Serving your spouse with divorce papers can sometimes be a daunting task. However, in order for you to move forward, your spouse must be served with the divorce complaint, which details the intimacies of your marriage and what is wanted in the divorce. The divorce complaint informs your spouse that papers have been filed and that you are ready to begin the divorce process. The time afforded your spouse to respond to the complaint depends upon your state. Generally, your spouse has between 30 and 60 days to register a response.

There are different ways in which to serve divorce papers. They may be served in the following manners:

• Personally
• First class mail
• Certified mail
• Sheriff or process server

Your spouse can be personally served by anyone over the age of 18. This method just requires that your spouse sign and date the Acceptance of Service paper, which validates that your spouse actually received the divorce complaint.

Divorce papers can also be delivered by mail. However, mail an acknowledgement form with them. Your spouse just needs to sign, date and return it within the stipulated timeframe. If you do not receive a response, then you must try another method of service.

Delivering the divorce complaint via certified mail is a straightforward method. A piece of paper called the “return receipt” is attached to the envelope. Your spouse just needs to sign it. Then, it is mailed back to you. This serves as your proof of service.

Having the divorce papers hand-delivered by a sheriff or process server is a more professional way of serving your spouse. That individual will complete a proof of service form and file it with the Court.

For whatever reasons, some spouses will intentionally evade being served with divorce papers. Of course, not being able to serve your spouse only prolongs the divorce process. If the above-mentioned methods of service have failed to produce your spouse, then there is one other measure that can be taken. You can request a default divorce, which is also known as a divorce by publication. Since all other methods of service have failed, then you can ask the Court for the divorce complaint to be made via publication. This means that the divorce complaint will be announced in a newspaper or posted in the courthouse. A Motion to Serve by Publication or Posting should be filed only after you have thoroughly exhausted all avenues of locating your spouse. Document all the steps you took prior to arriving at this point. You must be diligent in locating your spouse. The Court will want to see exactly what types of efforts you made in locating your spouse. Such types of efforts include the following:

• State when and where you last saw your spouse
• Keep evidence of the failed attempts of service
• Check your spouse’s last known address in person, if possible and you feel comfortable doing so
• Contact your spouse’s last known place of employment, if applicable
• Contact your spouse’s family members
• Check telephone information (411)
• Check the internet
• Check criminal court records
• Check local jails and correctional facilities
• Check the Department of Motor Vehicles
• Check the U.S. military locator website
• Check local hospitals and homeless shelters
• Check the Social Security Death Index website

If your efforts please the Court, then permission to publish the divorce complaint will be granted.
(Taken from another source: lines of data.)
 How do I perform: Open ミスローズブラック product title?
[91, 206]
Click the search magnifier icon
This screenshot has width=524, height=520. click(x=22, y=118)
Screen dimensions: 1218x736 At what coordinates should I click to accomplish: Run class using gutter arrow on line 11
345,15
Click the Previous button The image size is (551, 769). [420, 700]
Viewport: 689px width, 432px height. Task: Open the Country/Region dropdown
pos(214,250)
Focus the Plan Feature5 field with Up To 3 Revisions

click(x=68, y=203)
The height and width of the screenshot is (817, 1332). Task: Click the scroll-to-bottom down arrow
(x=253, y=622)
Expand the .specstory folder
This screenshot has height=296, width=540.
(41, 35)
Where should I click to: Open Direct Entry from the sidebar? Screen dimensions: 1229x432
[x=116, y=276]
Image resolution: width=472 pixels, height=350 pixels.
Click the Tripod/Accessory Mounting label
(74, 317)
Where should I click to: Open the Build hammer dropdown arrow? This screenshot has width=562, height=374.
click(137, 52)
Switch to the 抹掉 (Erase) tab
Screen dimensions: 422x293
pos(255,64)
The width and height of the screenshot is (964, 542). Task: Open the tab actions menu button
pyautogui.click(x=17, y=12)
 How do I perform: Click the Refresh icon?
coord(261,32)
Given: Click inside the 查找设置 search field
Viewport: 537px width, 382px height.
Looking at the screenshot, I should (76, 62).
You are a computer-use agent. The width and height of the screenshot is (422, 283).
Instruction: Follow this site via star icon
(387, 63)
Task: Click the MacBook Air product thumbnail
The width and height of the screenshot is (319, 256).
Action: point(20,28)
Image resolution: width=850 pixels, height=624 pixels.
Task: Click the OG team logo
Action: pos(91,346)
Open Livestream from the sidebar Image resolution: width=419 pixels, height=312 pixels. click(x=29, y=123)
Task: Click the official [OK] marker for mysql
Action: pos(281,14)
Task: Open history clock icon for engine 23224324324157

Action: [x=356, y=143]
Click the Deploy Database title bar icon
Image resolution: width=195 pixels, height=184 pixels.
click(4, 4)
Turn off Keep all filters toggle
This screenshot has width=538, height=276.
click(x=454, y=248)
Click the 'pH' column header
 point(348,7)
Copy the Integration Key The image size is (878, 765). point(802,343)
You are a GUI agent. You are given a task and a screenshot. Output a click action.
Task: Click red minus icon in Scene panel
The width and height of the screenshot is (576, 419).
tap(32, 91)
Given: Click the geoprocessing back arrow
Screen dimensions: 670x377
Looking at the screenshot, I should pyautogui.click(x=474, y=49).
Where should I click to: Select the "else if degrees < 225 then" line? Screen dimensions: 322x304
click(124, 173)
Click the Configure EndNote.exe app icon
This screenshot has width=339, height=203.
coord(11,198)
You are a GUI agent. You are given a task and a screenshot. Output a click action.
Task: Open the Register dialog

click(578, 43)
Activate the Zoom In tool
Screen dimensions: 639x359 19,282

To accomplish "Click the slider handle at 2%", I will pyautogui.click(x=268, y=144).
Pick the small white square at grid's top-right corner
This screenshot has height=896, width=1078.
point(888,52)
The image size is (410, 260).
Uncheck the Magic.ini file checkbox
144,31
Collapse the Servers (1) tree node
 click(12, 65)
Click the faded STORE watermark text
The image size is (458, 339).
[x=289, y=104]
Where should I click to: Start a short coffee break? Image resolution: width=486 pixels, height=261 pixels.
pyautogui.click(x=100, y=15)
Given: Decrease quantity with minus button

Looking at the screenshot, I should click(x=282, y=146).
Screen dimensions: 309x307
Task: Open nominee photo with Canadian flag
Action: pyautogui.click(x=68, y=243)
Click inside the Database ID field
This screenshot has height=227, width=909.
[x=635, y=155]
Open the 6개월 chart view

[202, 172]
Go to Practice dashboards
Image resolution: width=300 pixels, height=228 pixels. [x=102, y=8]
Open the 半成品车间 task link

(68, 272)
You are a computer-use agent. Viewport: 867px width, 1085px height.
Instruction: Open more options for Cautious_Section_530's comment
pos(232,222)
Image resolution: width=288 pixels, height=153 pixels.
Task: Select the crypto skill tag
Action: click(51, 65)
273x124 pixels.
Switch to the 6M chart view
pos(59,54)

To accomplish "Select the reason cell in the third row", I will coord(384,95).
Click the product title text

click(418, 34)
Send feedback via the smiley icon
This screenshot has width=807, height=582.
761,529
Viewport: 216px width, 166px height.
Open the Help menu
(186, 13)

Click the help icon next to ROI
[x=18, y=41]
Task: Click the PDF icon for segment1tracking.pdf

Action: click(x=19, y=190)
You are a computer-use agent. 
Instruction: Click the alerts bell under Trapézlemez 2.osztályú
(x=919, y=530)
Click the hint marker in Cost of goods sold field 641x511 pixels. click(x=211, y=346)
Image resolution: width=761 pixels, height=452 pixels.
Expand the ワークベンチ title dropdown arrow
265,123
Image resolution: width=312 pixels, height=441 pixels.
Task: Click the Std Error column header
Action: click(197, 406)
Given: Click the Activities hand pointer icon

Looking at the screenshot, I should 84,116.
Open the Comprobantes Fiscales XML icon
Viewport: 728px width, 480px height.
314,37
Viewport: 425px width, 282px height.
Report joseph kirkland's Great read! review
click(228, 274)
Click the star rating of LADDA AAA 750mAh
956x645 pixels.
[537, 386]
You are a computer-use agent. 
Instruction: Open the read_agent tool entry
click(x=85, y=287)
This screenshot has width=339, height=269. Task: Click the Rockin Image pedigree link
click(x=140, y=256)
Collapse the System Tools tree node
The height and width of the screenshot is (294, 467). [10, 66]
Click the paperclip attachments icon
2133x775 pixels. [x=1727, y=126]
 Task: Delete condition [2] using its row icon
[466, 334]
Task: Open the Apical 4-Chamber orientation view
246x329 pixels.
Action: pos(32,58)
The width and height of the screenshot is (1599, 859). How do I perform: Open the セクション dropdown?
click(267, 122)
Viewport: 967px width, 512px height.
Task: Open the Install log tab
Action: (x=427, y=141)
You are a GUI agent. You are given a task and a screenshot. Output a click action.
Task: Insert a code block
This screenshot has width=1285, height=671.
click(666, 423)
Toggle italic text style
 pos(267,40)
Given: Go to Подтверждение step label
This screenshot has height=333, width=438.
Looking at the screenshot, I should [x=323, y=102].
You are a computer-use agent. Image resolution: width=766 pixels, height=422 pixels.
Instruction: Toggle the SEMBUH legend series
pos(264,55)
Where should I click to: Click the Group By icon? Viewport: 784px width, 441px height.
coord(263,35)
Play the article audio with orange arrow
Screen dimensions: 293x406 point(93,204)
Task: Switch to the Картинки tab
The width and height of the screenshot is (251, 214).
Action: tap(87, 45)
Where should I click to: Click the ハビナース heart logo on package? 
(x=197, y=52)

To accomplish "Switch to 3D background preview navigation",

It is normally published in a local newspaper located in the city of the last known address of your spouse. The publication usually runs for three weeks. The period could be longer depending upon the state. After publication, you will receive a notarized statement from the newspaper. This statement, which serves as proof of service, will be filed with the Court. If your spouse does not respond within three weeks, then ask the Court to issue a default divorce. However, your spouse still has six months to request that the default divorce be set-aside. But, this is not easily accomplished.